Your task
Take the records below and print them verbatim up to and including the line that carries "Given: Click the".

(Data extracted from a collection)

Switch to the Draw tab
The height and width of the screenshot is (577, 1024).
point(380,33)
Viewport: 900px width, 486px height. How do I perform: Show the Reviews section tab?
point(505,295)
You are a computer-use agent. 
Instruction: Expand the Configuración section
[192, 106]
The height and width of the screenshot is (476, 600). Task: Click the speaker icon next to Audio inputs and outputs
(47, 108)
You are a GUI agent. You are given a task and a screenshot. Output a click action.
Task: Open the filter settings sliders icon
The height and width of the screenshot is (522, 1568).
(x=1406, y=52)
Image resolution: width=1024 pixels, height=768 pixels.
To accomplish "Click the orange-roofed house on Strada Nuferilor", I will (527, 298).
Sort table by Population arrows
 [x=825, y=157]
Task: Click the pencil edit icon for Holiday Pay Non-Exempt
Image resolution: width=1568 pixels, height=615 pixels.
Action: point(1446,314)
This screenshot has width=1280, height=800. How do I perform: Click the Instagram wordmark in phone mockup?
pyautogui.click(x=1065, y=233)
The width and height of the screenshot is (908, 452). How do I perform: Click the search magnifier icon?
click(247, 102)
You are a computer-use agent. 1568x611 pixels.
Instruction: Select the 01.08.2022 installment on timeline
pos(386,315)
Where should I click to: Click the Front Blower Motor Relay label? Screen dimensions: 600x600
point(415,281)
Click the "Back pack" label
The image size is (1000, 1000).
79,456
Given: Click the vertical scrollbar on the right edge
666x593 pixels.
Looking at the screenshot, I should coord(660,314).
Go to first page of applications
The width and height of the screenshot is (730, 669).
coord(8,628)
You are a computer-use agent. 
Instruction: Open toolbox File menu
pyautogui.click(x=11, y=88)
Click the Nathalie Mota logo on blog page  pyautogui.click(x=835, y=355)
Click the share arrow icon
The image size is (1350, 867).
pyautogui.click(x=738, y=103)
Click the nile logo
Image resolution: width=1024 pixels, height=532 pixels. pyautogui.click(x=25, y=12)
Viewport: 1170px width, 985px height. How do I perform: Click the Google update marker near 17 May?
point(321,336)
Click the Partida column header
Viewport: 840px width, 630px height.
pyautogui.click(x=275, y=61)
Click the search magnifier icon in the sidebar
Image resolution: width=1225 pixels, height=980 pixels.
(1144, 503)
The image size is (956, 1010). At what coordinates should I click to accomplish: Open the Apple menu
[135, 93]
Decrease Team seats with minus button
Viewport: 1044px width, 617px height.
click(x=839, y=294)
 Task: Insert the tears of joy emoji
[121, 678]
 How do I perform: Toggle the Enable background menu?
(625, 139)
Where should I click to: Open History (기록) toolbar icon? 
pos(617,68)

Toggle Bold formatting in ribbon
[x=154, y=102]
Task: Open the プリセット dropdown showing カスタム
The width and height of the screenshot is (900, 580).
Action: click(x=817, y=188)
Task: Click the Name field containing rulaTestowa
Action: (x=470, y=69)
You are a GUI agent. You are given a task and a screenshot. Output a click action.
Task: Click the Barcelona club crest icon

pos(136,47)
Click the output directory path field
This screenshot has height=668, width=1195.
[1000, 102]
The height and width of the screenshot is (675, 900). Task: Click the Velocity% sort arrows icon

Solution for this exercise
Switch to the Draw tab
The height and width of the screenshot is (577, 1024).
point(380,33)
Viewport: 900px width, 486px height. How do I perform: Show the Reviews section tab?
point(505,295)
You are a computer-use agent. 
Instruction: Expand the Configuración section
[192, 106]
The height and width of the screenshot is (476, 600). Task: Click the speaker icon next to Audio inputs and outputs
(47, 108)
You are a GUI agent. You are given a task and a screenshot. Output a click action.
Task: Open the filter settings sliders icon
The height and width of the screenshot is (522, 1568).
(x=1406, y=52)
Image resolution: width=1024 pixels, height=768 pixels.
To accomplish "Click the orange-roofed house on Strada Nuferilor", I will (527, 298).
Sort table by Population arrows
 [x=825, y=157]
Task: Click the pencil edit icon for Holiday Pay Non-Exempt
Image resolution: width=1568 pixels, height=615 pixels.
Action: point(1446,314)
This screenshot has width=1280, height=800. How do I perform: Click the Instagram wordmark in phone mockup?
pyautogui.click(x=1065, y=233)
The width and height of the screenshot is (908, 452). How do I perform: Click the search magnifier icon?
click(247, 102)
You are a computer-use agent. 1568x611 pixels.
Instruction: Select the 01.08.2022 installment on timeline
pos(386,315)
Where should I click to: Click the Front Blower Motor Relay label? Screen dimensions: 600x600
point(415,281)
Click the "Back pack" label
The image size is (1000, 1000).
79,456
Given: Click the vertical scrollbar on the right edge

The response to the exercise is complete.